START Extracted text

- Born: Lydia Mary Coffey 16 May 1870 Mogorban, Fethard, County Tipperary, Ireland
- Died: 23 March 1959 (aged 88) Royal City of Dublin Hospital, Dublin
- Education: Dublin Metropolitan School of Art
- Known for: Sculpture and portrait painting
- Notable work: Portrait of Thomas O'Neill Russell
- Spouse: John S. Vanston

= Lilla Vanston =

Irish sculptor and portrait painter

Lilla Mary Vanston (16 May 1870 – 23 March 1959) was an Irish sculptor and portrait painter.

==Life==
Lilla Vanston was born Lydia Mary Coffey on 16 May 1870. She was one of two daughters of the Rev. John T. Coffey, who was rector of Mogorban, Fethard, County Tipperary, and Lizzie Moulson, daughter of the Rev. George Nesbitt. She attended the Dublin Metropolitan School of Art. Around 1900, she married John S. Vanston, a solicitor. Vanston became a member of the Gaelic League, and visited the Gaeltacht on Achill Island regularly. The couple had one daughter, Dairine, who would also go on to become an artist.

END Extracted text
START Supplied information

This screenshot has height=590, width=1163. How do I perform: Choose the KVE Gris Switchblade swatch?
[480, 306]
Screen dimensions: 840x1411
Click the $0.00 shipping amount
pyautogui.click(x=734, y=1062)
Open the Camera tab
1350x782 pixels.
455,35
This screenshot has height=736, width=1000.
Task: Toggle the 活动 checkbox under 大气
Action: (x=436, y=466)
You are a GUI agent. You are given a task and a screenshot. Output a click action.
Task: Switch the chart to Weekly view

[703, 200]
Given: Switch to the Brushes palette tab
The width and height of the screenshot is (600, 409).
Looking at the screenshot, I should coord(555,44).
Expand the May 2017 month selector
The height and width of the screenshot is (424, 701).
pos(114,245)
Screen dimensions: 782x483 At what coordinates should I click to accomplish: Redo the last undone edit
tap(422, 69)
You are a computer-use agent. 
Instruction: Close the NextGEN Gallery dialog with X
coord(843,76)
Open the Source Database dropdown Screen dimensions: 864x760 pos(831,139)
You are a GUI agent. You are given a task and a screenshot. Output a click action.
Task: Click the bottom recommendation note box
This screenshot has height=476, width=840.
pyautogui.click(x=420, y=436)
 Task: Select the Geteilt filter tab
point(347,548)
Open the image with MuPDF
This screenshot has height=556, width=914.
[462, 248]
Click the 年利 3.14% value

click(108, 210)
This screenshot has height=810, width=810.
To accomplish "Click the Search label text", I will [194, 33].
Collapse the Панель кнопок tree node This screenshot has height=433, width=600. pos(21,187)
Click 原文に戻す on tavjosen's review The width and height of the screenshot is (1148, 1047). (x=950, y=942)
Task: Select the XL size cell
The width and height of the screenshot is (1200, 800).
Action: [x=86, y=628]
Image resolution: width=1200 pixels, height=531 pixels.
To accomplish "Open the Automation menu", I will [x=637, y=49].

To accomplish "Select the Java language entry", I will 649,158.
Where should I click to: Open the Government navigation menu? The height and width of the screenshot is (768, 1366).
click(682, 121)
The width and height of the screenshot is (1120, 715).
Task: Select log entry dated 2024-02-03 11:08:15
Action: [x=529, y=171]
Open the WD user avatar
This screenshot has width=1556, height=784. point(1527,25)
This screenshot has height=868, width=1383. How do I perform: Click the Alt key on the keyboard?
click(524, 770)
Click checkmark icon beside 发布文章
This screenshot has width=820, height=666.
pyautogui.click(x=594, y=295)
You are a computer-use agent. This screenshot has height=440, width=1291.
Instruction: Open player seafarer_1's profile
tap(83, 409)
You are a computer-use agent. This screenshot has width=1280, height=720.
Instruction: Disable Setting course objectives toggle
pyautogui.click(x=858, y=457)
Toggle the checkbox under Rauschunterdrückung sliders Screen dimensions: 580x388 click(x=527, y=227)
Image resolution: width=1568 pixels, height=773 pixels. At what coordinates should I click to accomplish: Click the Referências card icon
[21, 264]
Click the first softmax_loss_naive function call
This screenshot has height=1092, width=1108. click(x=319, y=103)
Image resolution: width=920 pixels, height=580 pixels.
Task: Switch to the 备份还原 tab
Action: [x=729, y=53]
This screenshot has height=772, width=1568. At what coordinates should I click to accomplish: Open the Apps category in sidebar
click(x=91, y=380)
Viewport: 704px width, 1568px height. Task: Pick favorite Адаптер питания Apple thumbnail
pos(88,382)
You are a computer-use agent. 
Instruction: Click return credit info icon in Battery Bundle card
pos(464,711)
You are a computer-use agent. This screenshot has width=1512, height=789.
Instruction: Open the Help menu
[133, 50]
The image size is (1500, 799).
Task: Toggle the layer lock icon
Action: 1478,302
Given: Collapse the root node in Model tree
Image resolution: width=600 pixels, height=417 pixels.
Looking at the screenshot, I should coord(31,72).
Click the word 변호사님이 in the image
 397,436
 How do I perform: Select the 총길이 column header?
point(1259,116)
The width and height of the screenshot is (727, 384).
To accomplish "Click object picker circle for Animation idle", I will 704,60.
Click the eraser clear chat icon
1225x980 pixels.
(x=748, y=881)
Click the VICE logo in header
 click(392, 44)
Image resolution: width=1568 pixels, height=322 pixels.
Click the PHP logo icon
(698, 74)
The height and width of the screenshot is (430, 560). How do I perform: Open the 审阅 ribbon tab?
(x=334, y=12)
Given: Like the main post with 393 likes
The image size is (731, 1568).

END Supplied information

» **Check your understanding**
(a) Output the stretch of the text on Lilla Vanston from "Lilla Mary Vanston" through "become an artist.", copied word for word.
(b) Pick up the text on Lilla Vanston where it stops and continue it.
The records play no part in this work.

» **Outputs in order**
(a)
Lilla Mary Vanston (16 May 1870 – 23 March 1959) was an Irish sculptor and portrait painter.

==Life==
Lilla Vanston was born Lydia Mary Coffey on 16 May 1870. She was one of two daughters of the Rev. John T. Coffey, who was rector of Mogorban, Fethard, County Tipperary, and Lizzie Moulson, daughter of the Rev. George Nesbitt. She attended the Dublin Metropolitan School of Art. Around 1900, she married John S. Vanston, a solicitor. Vanston became a member of the Gaelic League, and visited the Gaeltacht on Achill Island regularly. The couple had one daughter, Dairine, who would also go on to become an artist.

(b)
==Artistic career==
Vanston exhibited a medallion at the 1898 Royal Hibernian Academy (RHA) show, and another work in 1903. She was featured in the 1907 and 1911 Oireachtas na Gaeilge exhibitions. She exhibited ten works with the RHA between 1904 and 1921, largely portraits and statuettes. One such portrait was the Gaelic League activist, Thomas O'Neill Russell from 1904. Vanston wished to use her art for patriotic purposes, and was associated with the Irish Art Companions, a group founded in 1904 by Charles Tindal Gatty with the aim of reviving Irish art, particularly to provide an alternative to imported ecclesiastical statues. At 27–28 Clare Street, Dublin, the group had its own plaster mill and could cast primarily ecclesiastical statues, which were then bronzed and tinted. A 1907 plaque by Vanston for the group was exhibited at the 1910 Arts and Crafts Society of Ireland exhibition. The plaque was titled The lament of Banba or Erin mourns for her dead heroes, and The Irish Times called it "one of the most beautiful decorative designs we have seen here for some time . . . it shows wonderful grace and freedom." She was also involved with the United Arts Club, a group which included Jack Butler Yeats.

==Later life and legacy==
Vanston was widowed by the 1920s, and went to Paris, where her daughter was studying. Whilst there, she exhibited at the Salon d'Automne. She would frequently spend time in Paris, until the outbreak of World War II, by which time it is thought she had become a Buddhist. Vanston lived at 13 Herbert Street until she died on 23 March 1959 in the Royal City of Dublin Hospital.